Niepomny przestróg marynarskich by w poniedziałek nie wypływać, odpalam maszynę i każę zrzucać cumy z polerów. Łukiem płyniemy pod niedaleki most i zaczynamy odwijać pierwszą milę tego etapu podróży do czasu aż strzałka wskaźnika temperatury wody chłodzącej silnika nie opiera się na końcowym ograniczniku, grubo za oznaczeniem 135 stopni, a spod korka chłodnicy bucha strumieniem para wodna niczym w starym parowozie. Odstawiam silnik, prąd pływowy dryfuje nas z powrotem pod most a Maciek w pośpiechu, czajnikiem, dolewa słodkiej wody do chłodnicy obiegu wtórnego.

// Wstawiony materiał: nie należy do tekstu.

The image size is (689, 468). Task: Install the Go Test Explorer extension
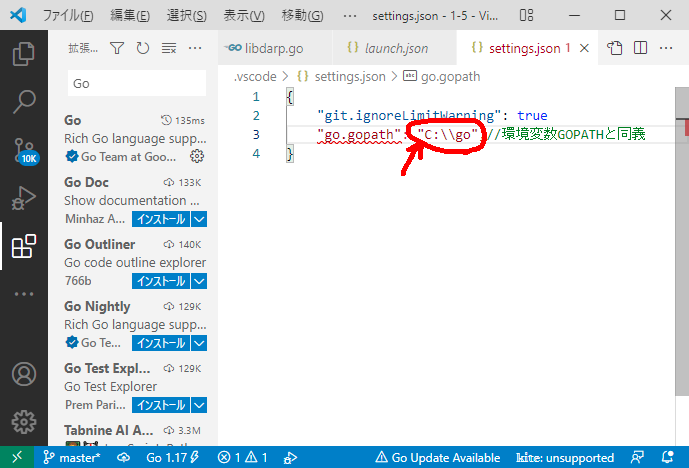[160, 405]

Krzyczy, że już, znowu odpalam silnik i oddalam się jachtem od mostowego przęsła. Pełna skupienia obserwacja wszystkich parametrów silnika i powolutku, powolutku jedziemy do przodu. Nieznaczne zwiększenie obrotów powoduje ten sam co i poprzednio efekt. Pompa, ta naprawiona na Haroi ze złomowiska w Wejherowie kółkiem pasowym od Żuka znowu przestała działać.
Rozglądam się za jakimś kawałkiem nabrzeża do którego można by się było przytulić. Powrotu na poprzednie miejsce postoju, bez silnika, z prądem pływowym pomiędzy przęsłami mostu, nie ma. Całe szczęście, że Tromsø za mostem ciągnie się jeszcze kilometrami.
Najbliżej jest nabrzeże złomowe. Pasujemy tutaj jak dłoń do rękawiczki.